I applaud the amendments to the land acquisition law. The “four times market value” compensation for farmers has been kept intact, transferring massive wealth from urban industry/consumers to rural asset owners. It will reduce income inequality, which is a guarantor of sustained economic growth. But the crippling procedures – obtaining approvals from 80% of the sellers, carrying out a social impact assessment study etc – have been jettisoned only for nationally important projects in infrastructure and defence. Alas, it was a unique opportunity to kill an old socialist prejudice against “private” capital and “big manufacturing”.

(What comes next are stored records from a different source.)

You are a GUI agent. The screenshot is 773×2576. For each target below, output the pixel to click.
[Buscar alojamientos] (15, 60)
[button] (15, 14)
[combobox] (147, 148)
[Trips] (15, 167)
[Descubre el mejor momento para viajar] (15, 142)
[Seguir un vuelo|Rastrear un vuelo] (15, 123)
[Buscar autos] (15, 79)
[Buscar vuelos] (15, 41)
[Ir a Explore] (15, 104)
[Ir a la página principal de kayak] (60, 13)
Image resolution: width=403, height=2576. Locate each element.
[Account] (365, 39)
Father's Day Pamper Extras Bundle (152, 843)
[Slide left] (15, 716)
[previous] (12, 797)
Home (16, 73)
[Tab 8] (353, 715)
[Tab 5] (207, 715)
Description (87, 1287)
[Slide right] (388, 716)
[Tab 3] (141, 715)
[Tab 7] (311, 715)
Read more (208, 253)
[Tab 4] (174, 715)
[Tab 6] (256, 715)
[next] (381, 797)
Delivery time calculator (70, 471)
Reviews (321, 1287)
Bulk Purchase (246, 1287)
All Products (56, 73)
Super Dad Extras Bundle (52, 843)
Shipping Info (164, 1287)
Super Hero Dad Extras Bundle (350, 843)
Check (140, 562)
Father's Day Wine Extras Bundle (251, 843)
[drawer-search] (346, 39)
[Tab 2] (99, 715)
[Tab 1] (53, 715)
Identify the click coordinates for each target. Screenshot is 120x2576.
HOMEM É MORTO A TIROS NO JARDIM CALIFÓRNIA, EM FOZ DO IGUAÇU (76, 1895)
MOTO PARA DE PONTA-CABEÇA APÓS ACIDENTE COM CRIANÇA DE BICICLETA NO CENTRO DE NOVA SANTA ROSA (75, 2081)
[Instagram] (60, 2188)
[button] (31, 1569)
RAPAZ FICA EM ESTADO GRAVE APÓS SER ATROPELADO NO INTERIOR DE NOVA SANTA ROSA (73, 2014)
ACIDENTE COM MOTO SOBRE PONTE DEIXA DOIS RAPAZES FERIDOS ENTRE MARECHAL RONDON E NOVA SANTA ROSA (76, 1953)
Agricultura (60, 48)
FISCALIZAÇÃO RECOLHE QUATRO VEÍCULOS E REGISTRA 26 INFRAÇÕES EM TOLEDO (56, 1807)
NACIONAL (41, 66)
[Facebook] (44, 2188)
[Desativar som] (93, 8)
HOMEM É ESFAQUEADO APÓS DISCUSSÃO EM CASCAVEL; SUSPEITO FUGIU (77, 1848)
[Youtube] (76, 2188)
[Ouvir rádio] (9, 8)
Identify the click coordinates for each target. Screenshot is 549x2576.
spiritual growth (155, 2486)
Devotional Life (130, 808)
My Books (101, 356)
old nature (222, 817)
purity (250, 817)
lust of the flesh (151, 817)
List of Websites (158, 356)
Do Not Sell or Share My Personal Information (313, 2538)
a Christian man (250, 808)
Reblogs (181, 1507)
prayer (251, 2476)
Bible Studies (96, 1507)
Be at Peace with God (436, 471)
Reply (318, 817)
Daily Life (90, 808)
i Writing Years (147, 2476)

Why should relief have come only for public sector companies? And why consider “big manufacturing” to be any less deserving than infrastructure and defence projects? Unfortunately, the axe was swung, but its arc should have been larger.
Edging into the slipstream of an angry Supreme Court order, the government killed the truly nihilistic coal nationalisation law. It allowed private industry to mine and sell coal; but for now, this shall not be sold in the free market, only to actual users. Once again, this is a slip at the last step. By imposing limits on the market, the auctions will elicit a lower price and fewer bidders. It’s a fettered salute to free markets – the axe has not struck deep.
Finally, changes to FDI rules. Why do we have this khichdi, this hotchpotch of numbers, a 20% limit here, a 40% there, sometimes including, then excluding, FIIs/NRIs in its ambit etc. For anybody even remotely acquainted with corporate structures, only four numbers matter, i.e. 0% (which is a ban); 49% (allowing for strategic influence but not control); 74% (giving constrained control); and 100% (full control). That’s it! Everything else should be whacked out of the statute. Again, the axe has been swung, but not decisively.
As the venerable American doctor said, you should not “open the boy again and again”. Similarly, you can’t push ordinances again and again. So when you make a cut, do it deep, large, and decisive.
Perhaps the government should employ a doctor of medicine, not economics, in the finance ministry!